The size of the net long-term investment premium depends on investors’ governance, asset size, mindset and investment processes, according to the Thinking Ahead Institute.

Tim Hodgson, head of the Thinking Ahead Institute, said: “In the investment world, where there are very few universal truths, it would be hubristic to claim that we and our members have proven the existence of the long-term premium.

“However, we are more certain than ever that the costs of developing the mindset and acquiring the skillsets to address long-horizon investing challenges are substantially outweighed by the return enhancements. As such we believe this is ground-breaking research because it provides sufficient evidence to answer – with a confident ‘yes’ – this perennial, billion-dollar investment question.”

Liang Yin, senior investment consultant at Willis Towers Watson and lead author of the report, said capturing the benefits of long-horizon investing would probably require “a major shift of mindset and significantly expanded skillsets by investors”.

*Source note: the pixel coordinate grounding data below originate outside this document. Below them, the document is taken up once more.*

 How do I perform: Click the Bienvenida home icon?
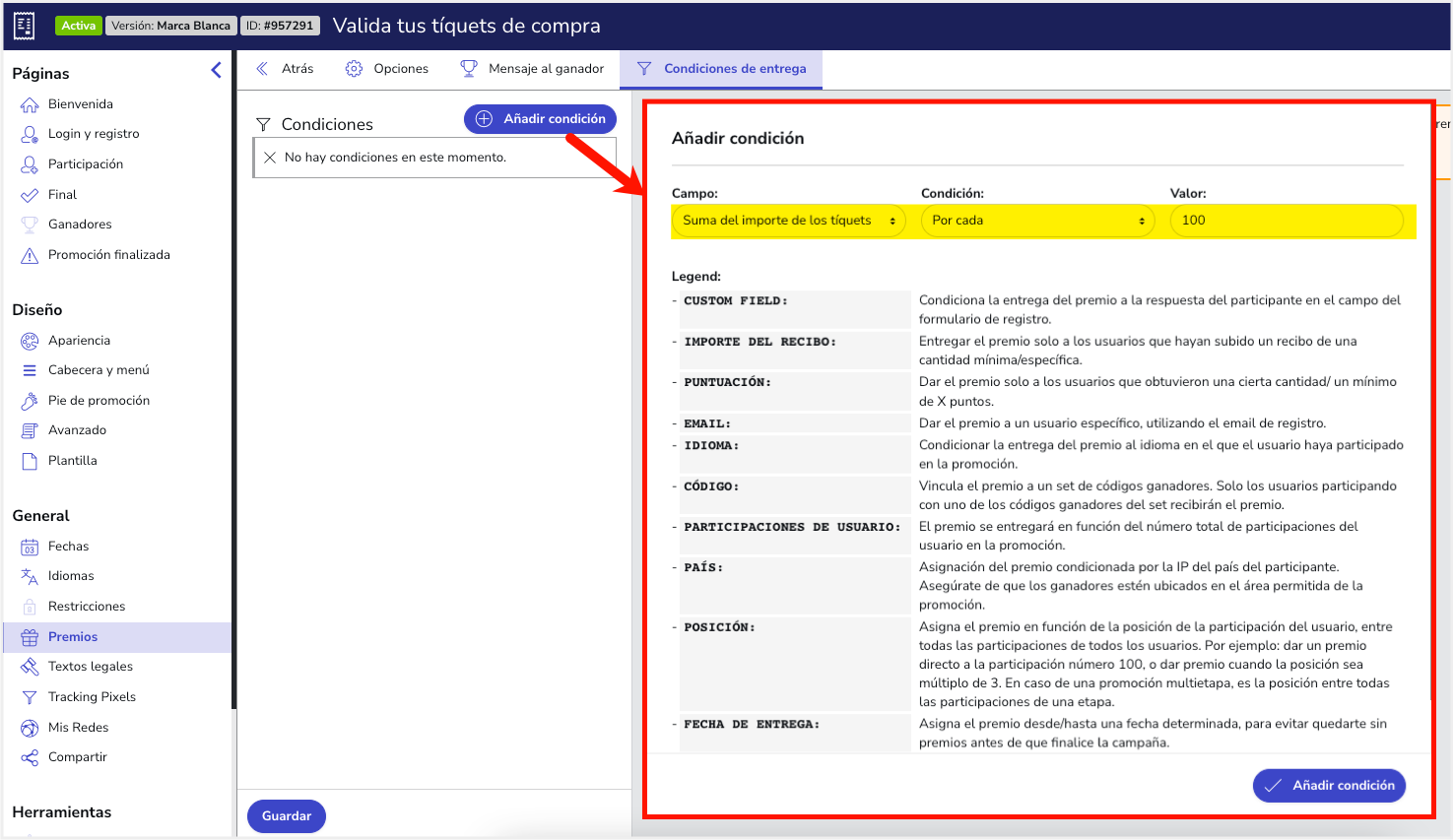(x=30, y=104)
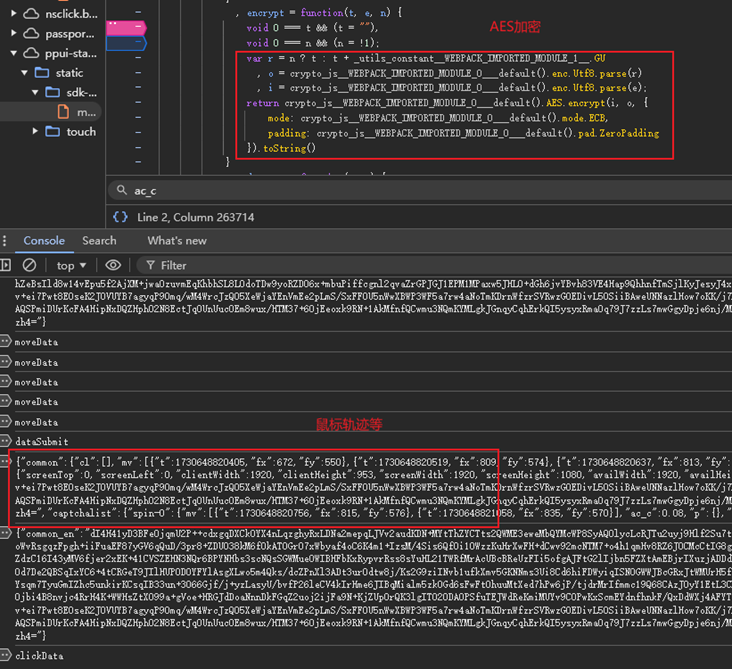The image size is (732, 669).
Task: Clear the console log
Action: pos(29,265)
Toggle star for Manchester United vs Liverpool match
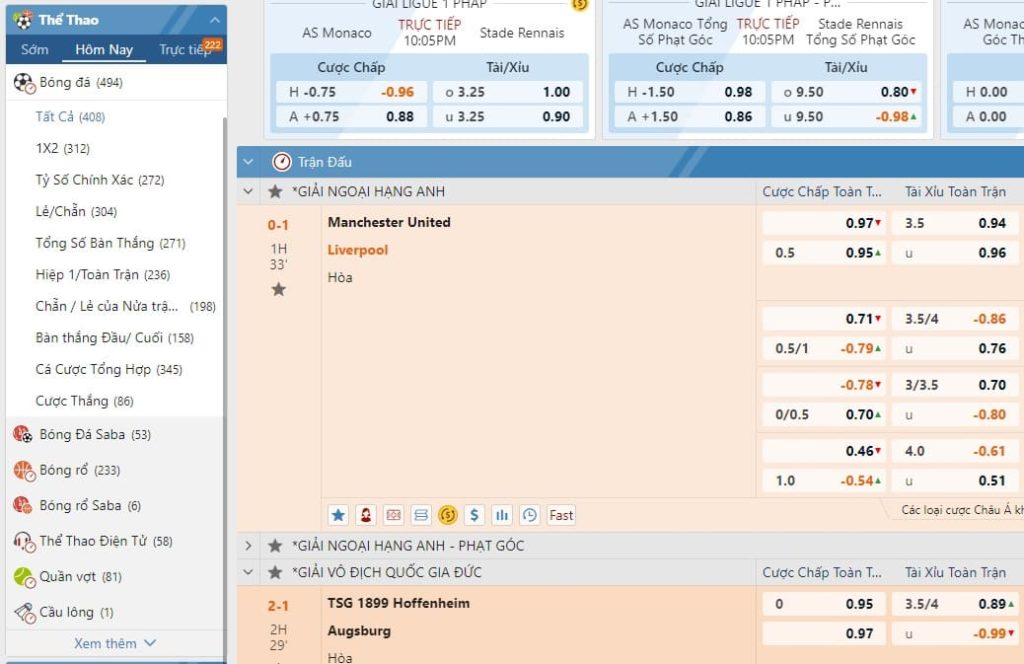Screen dimensions: 1024x664 tap(279, 289)
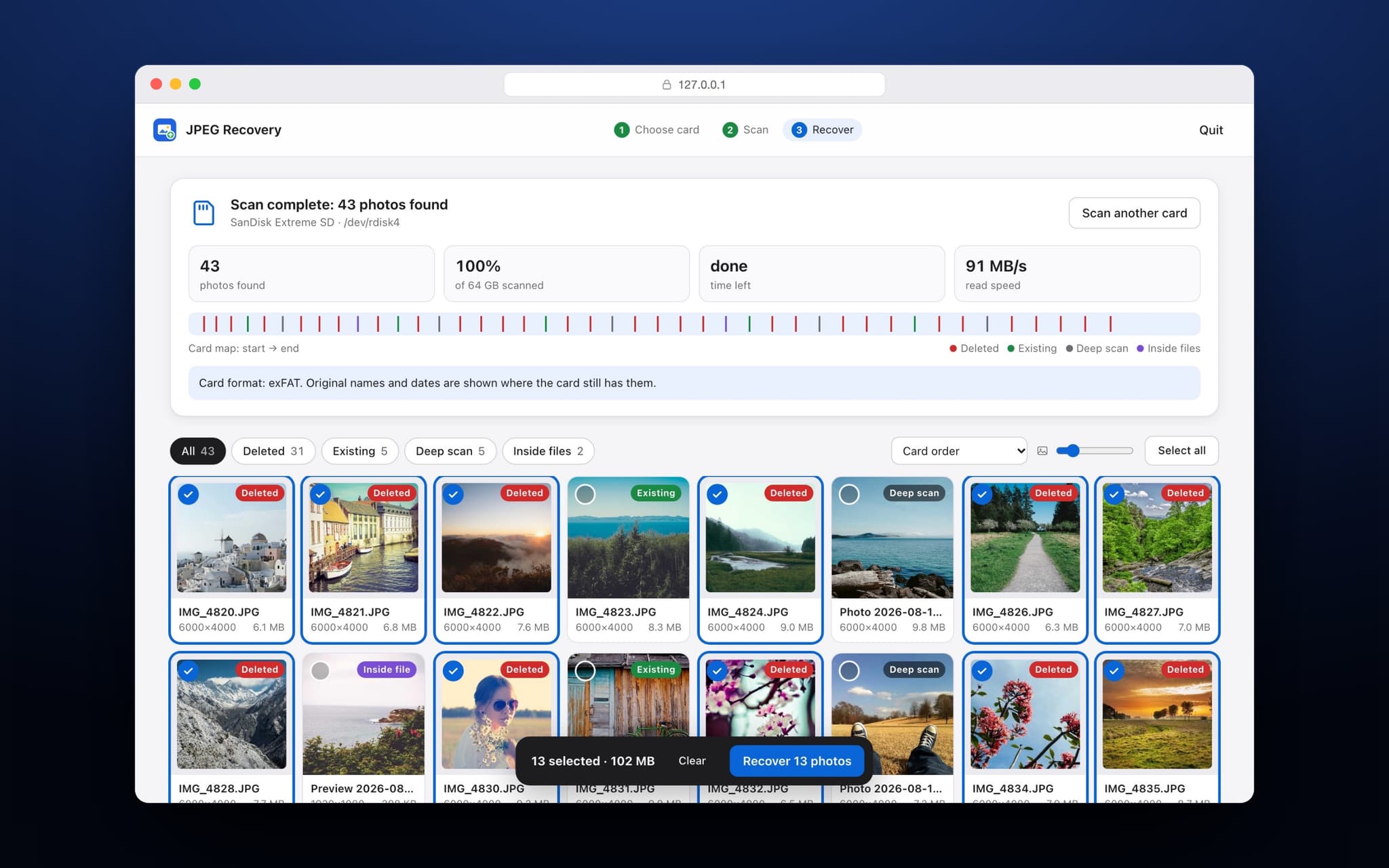Click the Deleted badge on IMG_4820.JPG
Viewport: 1389px width, 868px height.
260,493
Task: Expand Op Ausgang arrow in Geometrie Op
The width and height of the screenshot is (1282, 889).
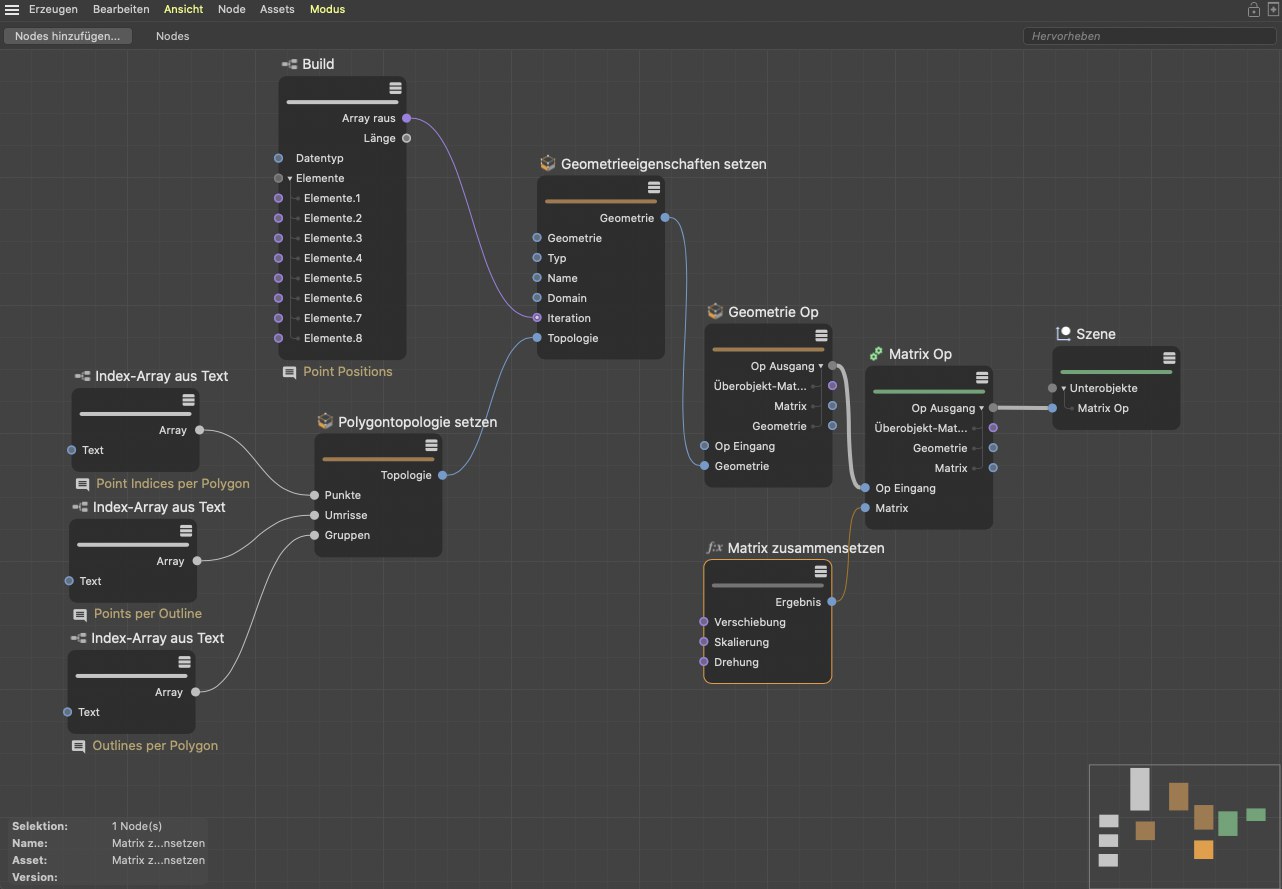Action: click(x=821, y=367)
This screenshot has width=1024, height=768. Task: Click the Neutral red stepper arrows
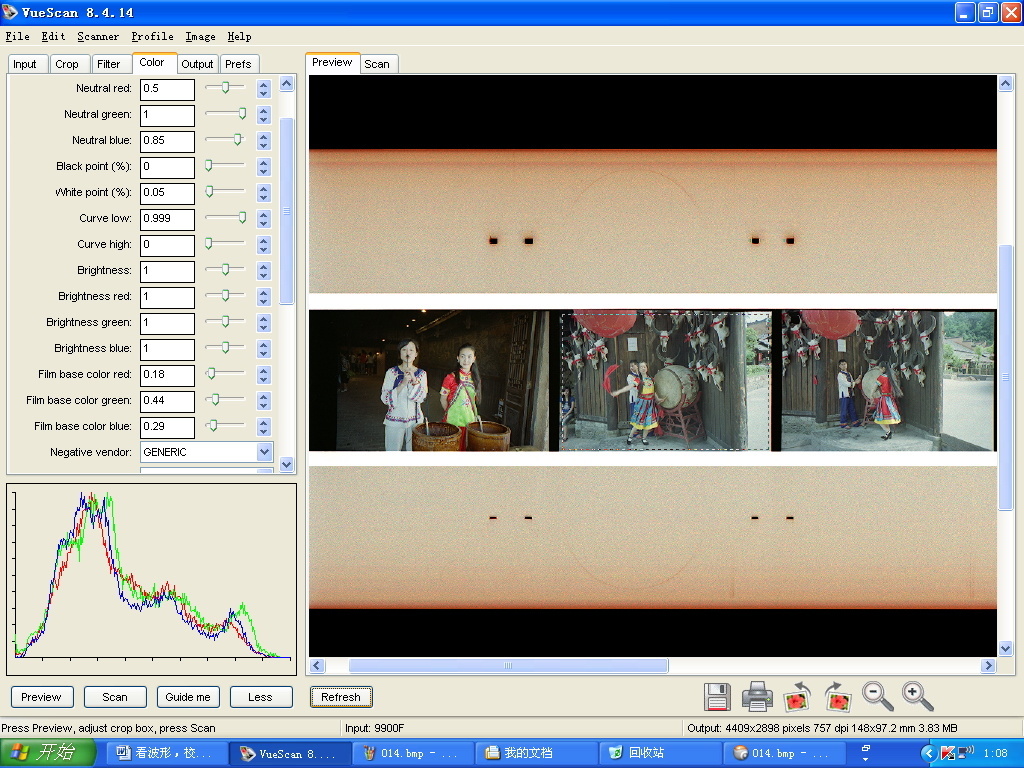point(264,88)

“It is reasonable to assume the long-horizon premium exists precisely because it is so hard to capture,” he said. “In fact, 80 years ago, Keynes wrote a whole chapter on how hard long-term investing was and clearly nothing much has changed since then.”

The institute came up with the net premium from long-term investing on the basis of a case study of two hypothetical pension funds using a combination of what it identified as eight “building blocks” of long-horizon investment value.

It split these into strategies that provided return opportunities and those that led to lower long-term costs and/or mitigated losses.

The return opportunity strategies are:

  • active ownership and investing in long-term oriented companies;
  • liquidity provision;
  • capturing mispricing effects via smart beta or factors;
  • capturing an illiquidity risk premium; and
  • thematic investing.

The institute attributed potential gains to the strategies, for example arguing that engagement on average generated positive abnormal returns of 2.3% in the year following the initial engagement with an investee company.

The strategies or actions that could create a drag on returns are:

  • firing and replacing managers (“round-trip decisions”);
  • forced selling; and
  • transaction costs.

The institute again quantified the costs entailed in these strategies, for example saying that forced selling could reduce returns by 1.5% to 2% per annum.

Not all of the building blocks were independent, and some were contradictory, it said.

In the case study, the smaller pension fund focused its long-horizon efforts on avoiding costs and mistakes, while the larger pension fund, with better governance and financial resources, was able to consider all available options for capturing premia.

The institute’s next phase of research is to find out how to successfully implement a long-term investment orientation across the industry.

The Thinking Ahead Institute was set up by Willis Towers Watson.

The research can be found here.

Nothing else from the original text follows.